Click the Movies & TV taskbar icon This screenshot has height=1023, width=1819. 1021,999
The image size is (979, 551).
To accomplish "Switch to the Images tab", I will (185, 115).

==

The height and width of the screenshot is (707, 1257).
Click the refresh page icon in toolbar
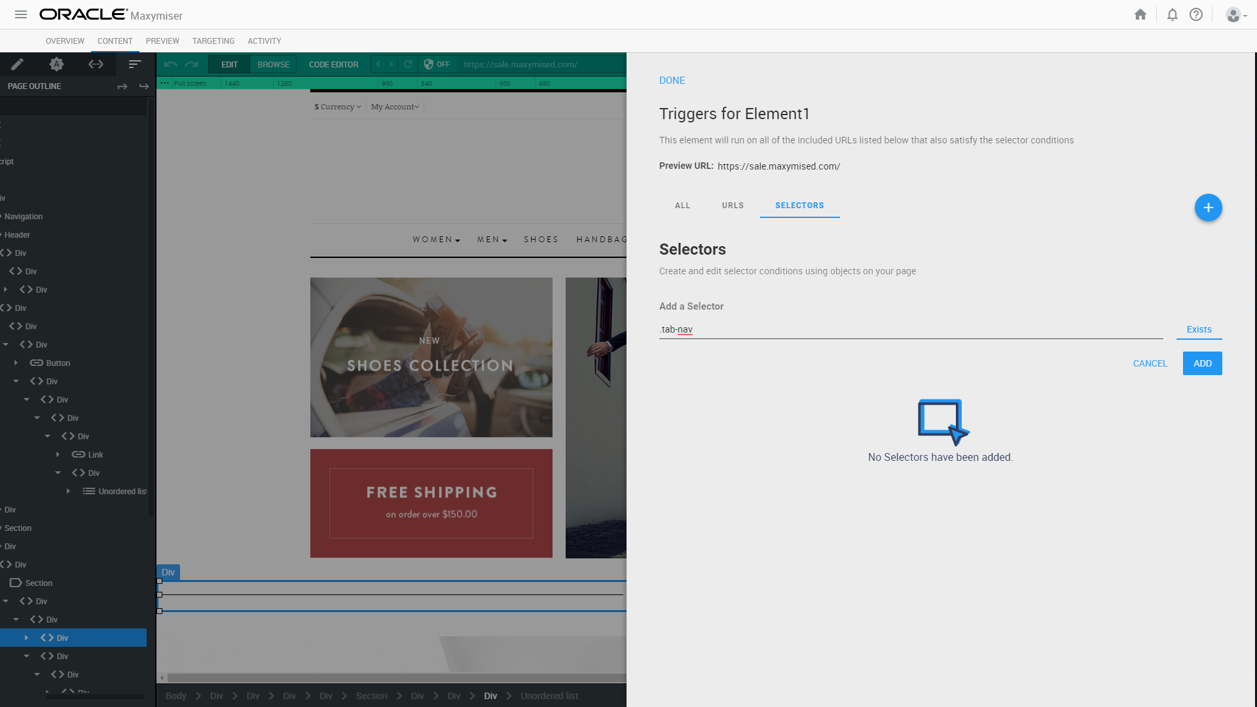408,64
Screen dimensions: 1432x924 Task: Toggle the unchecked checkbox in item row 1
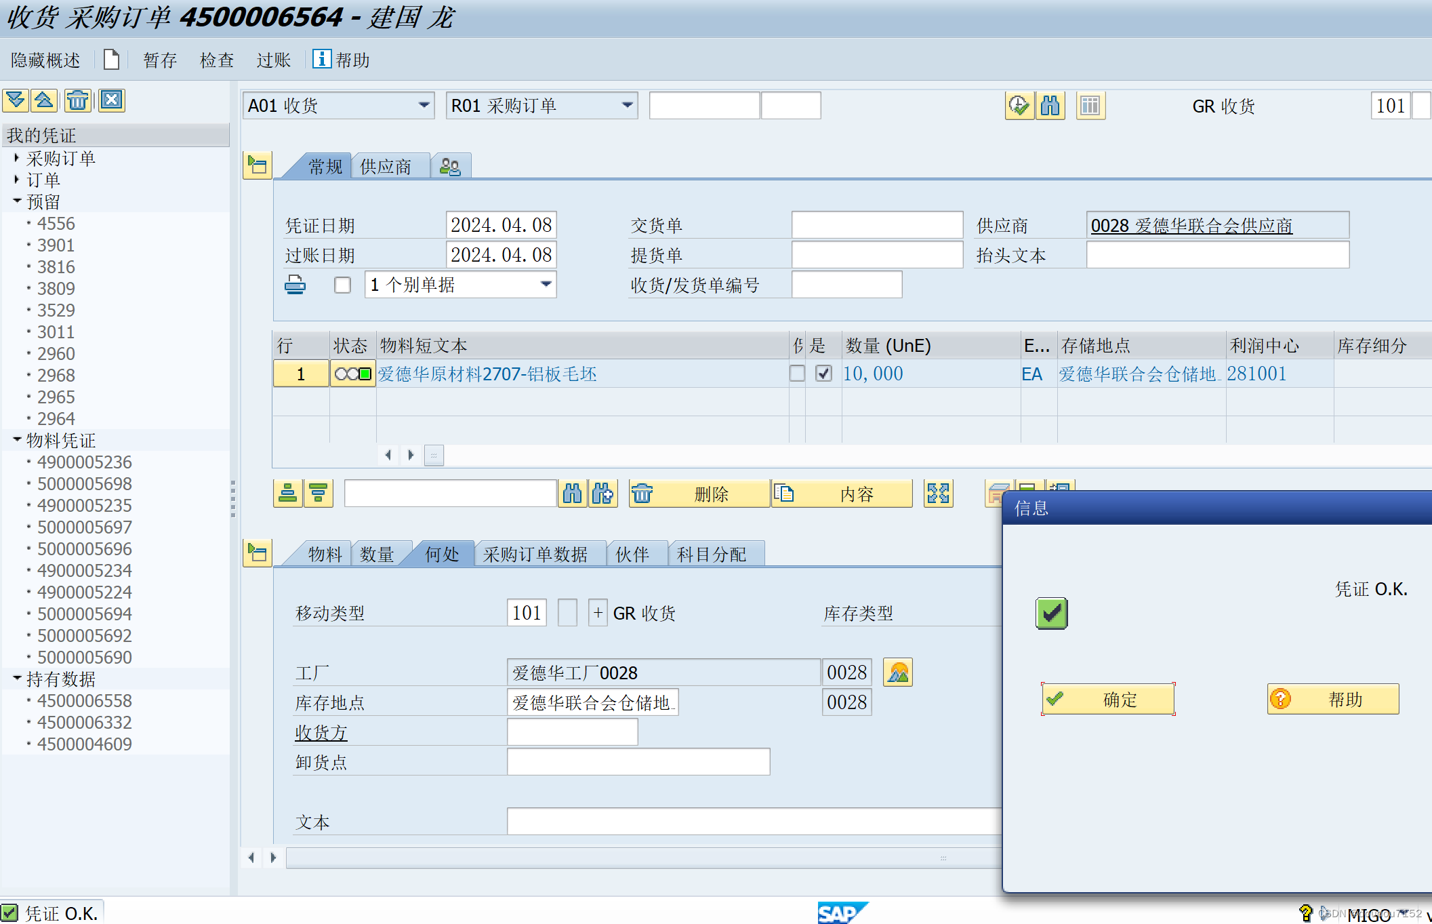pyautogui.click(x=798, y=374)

- [What is required]: Working down the entries above, count each line in which "height" occurs, and state only the resulting number.

- [Answer box]: 2